[Directions for this task]: Reproduce the listing below word for word and exclude any picture.

───── Provided material ─────

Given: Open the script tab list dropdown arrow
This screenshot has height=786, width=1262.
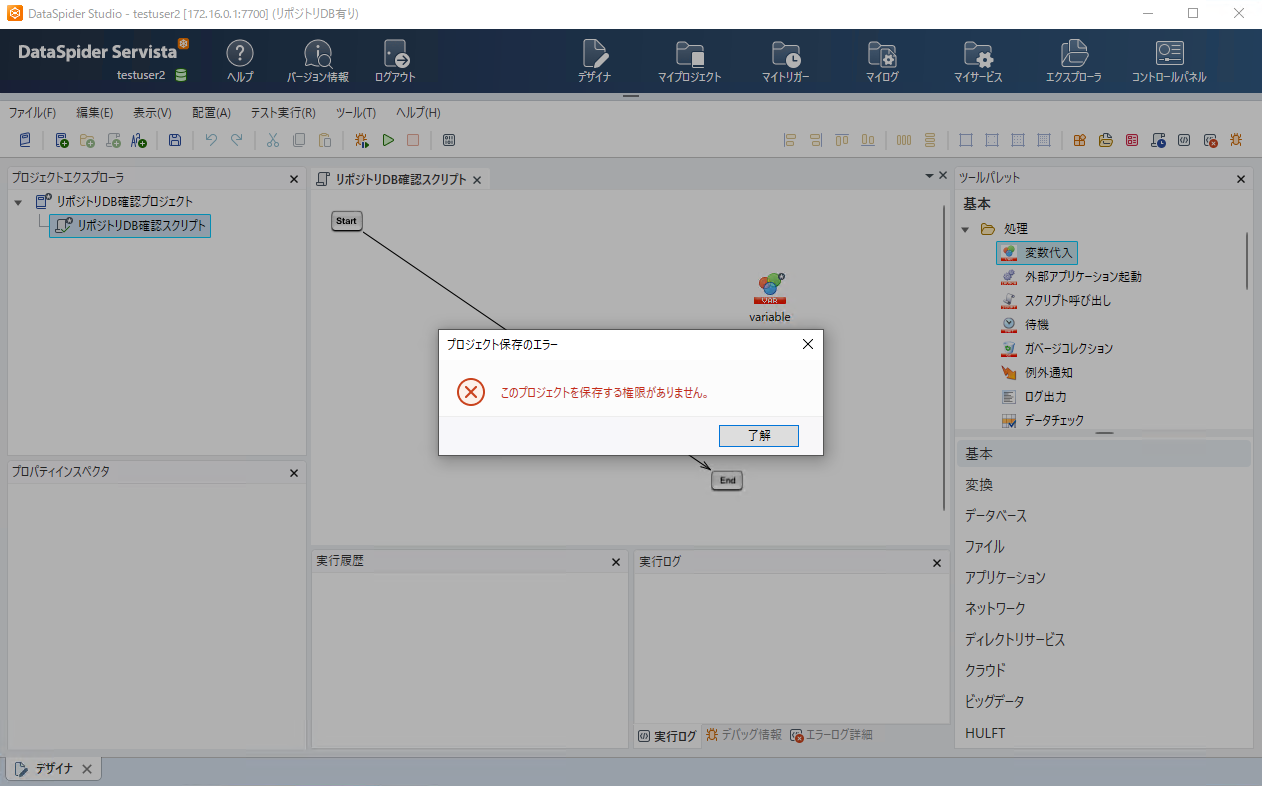Looking at the screenshot, I should (929, 176).
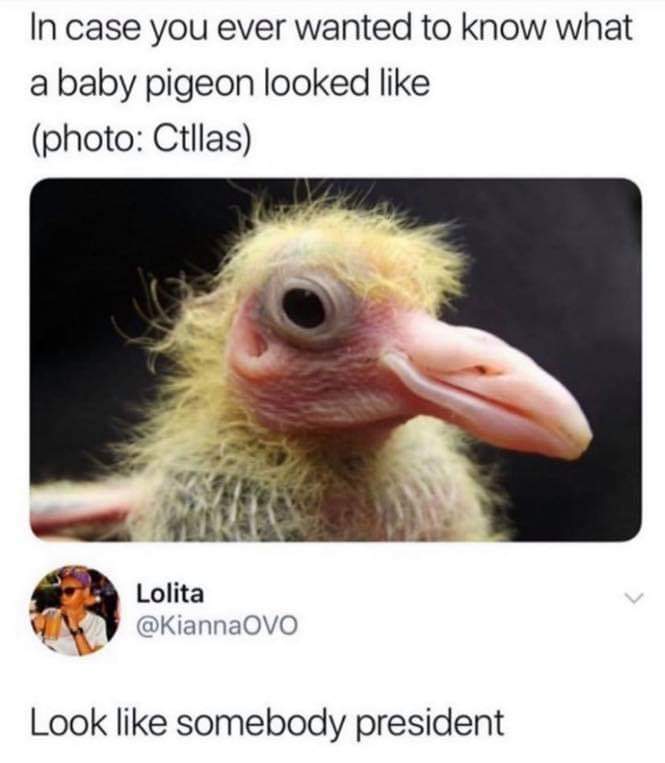Click the pigeon's pink beak tip

[x=574, y=438]
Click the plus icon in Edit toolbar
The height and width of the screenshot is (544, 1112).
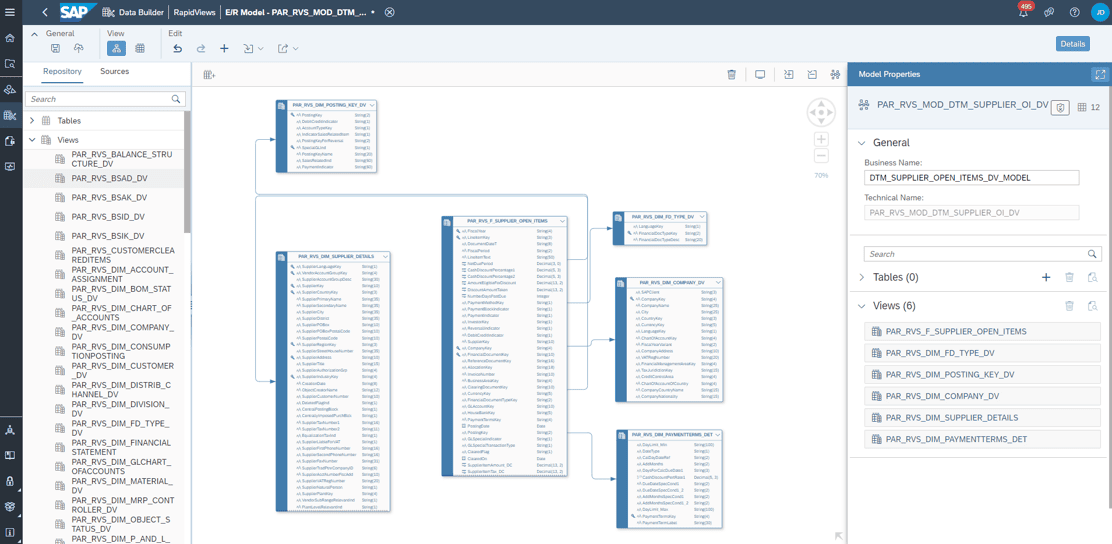[224, 48]
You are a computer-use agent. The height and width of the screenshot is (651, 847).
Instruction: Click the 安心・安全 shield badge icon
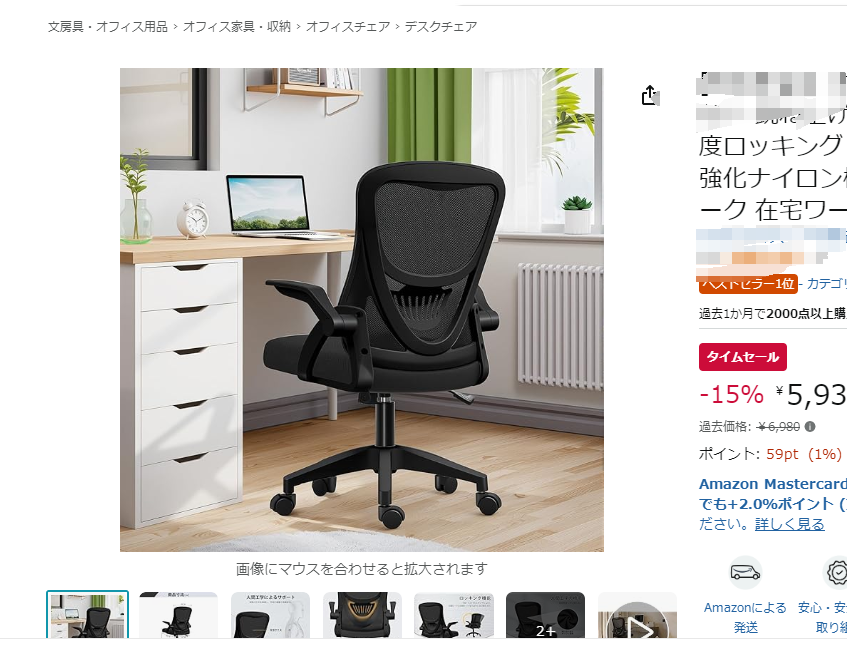coord(837,572)
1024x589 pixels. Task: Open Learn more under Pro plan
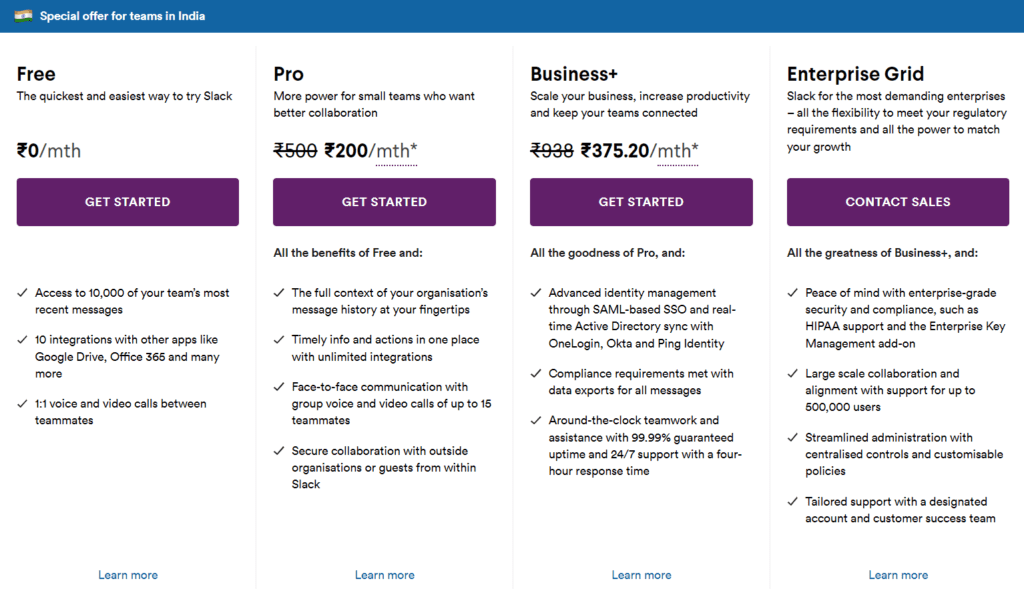coord(385,575)
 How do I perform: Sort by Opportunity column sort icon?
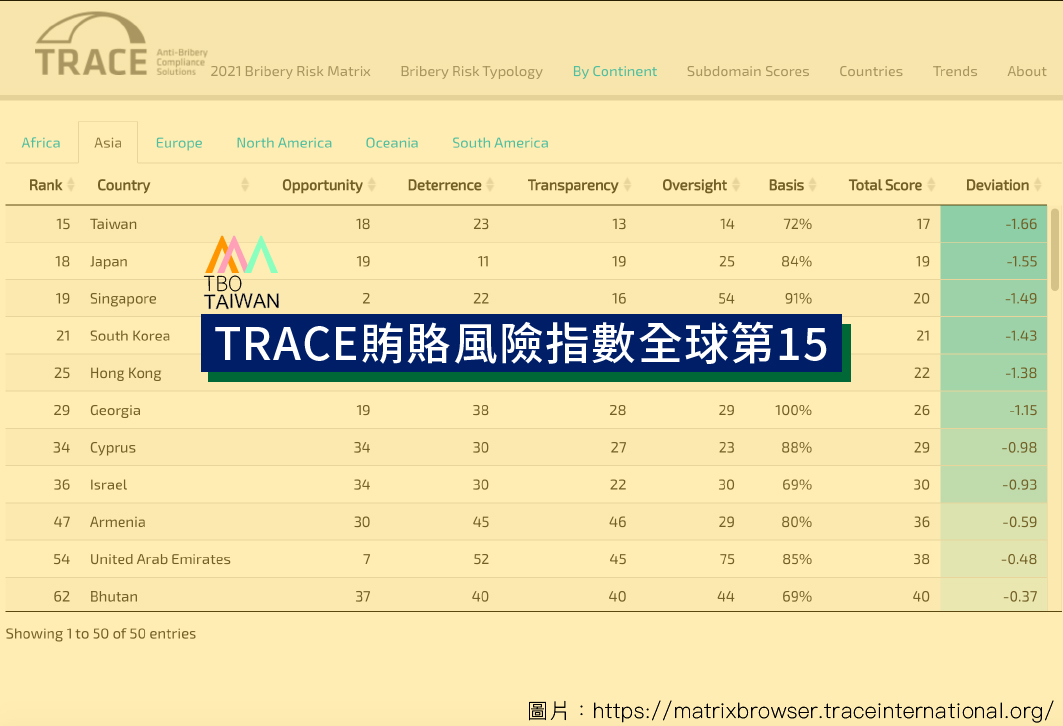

─────

[Reply to the task]:
Given: Open the script tab list dropdown arrow
This screenshot has height=786, width=1262.
Looking at the screenshot, I should (929, 176).
Click the pigeon's pink beak tip

[x=574, y=438]
Click the plus icon in Edit toolbar
The height and width of the screenshot is (544, 1112).
[224, 48]
You are a computer-use agent. The height and width of the screenshot is (651, 847).
Instruction: Click the 安心・安全 shield badge icon
coord(837,572)
1024x589 pixels. Task: Open Learn more under Pro plan
coord(385,575)
 How do I perform: Sort by Opportunity column sort icon?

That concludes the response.